### Exercise details
Please rewrite the stretch of records from "Task: Open the Chance of Success tab" through the end, replacing "Reload" with "Refresh" and leaving everything else unchanged.

### Data shown
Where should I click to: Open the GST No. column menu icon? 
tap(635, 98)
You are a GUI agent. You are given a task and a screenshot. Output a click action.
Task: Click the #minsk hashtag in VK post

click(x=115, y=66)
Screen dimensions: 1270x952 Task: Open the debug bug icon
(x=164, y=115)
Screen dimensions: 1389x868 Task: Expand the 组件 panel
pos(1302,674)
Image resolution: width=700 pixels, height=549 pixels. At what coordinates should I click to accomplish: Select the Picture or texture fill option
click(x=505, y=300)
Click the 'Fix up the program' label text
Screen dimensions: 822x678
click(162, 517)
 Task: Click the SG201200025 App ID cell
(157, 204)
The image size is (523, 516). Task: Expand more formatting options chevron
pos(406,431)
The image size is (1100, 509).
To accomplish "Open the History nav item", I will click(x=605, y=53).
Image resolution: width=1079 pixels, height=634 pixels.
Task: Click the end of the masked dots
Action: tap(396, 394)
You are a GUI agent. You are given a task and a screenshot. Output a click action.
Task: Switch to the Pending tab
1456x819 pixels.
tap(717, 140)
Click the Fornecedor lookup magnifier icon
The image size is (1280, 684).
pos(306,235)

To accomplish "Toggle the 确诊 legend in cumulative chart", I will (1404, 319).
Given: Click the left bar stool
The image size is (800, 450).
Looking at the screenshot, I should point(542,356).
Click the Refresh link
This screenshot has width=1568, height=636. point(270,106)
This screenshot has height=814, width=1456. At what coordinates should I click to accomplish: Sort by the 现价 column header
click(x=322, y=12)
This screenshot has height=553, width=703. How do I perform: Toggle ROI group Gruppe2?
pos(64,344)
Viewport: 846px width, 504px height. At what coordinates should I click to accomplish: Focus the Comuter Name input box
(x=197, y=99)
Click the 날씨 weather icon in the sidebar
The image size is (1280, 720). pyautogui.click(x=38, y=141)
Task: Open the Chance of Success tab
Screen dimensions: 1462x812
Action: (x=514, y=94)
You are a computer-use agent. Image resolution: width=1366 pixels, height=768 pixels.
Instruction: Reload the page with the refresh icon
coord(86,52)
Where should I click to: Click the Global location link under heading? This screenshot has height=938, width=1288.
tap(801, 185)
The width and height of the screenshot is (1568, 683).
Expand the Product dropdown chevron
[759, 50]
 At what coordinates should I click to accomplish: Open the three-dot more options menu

### Final answer
Task: Open the Chance of Success tab
Screen dimensions: 1462x812
Action: (x=514, y=94)
You are a computer-use agent. Image resolution: width=1366 pixels, height=768 pixels.
Instruction: Refresh the page with the refresh icon
coord(86,52)
Where should I click to: Click the Global location link under heading? This screenshot has height=938, width=1288.
tap(801, 185)
The width and height of the screenshot is (1568, 683).
Expand the Product dropdown chevron
[759, 50]
 At what coordinates should I click to accomplish: Open the three-dot more options menu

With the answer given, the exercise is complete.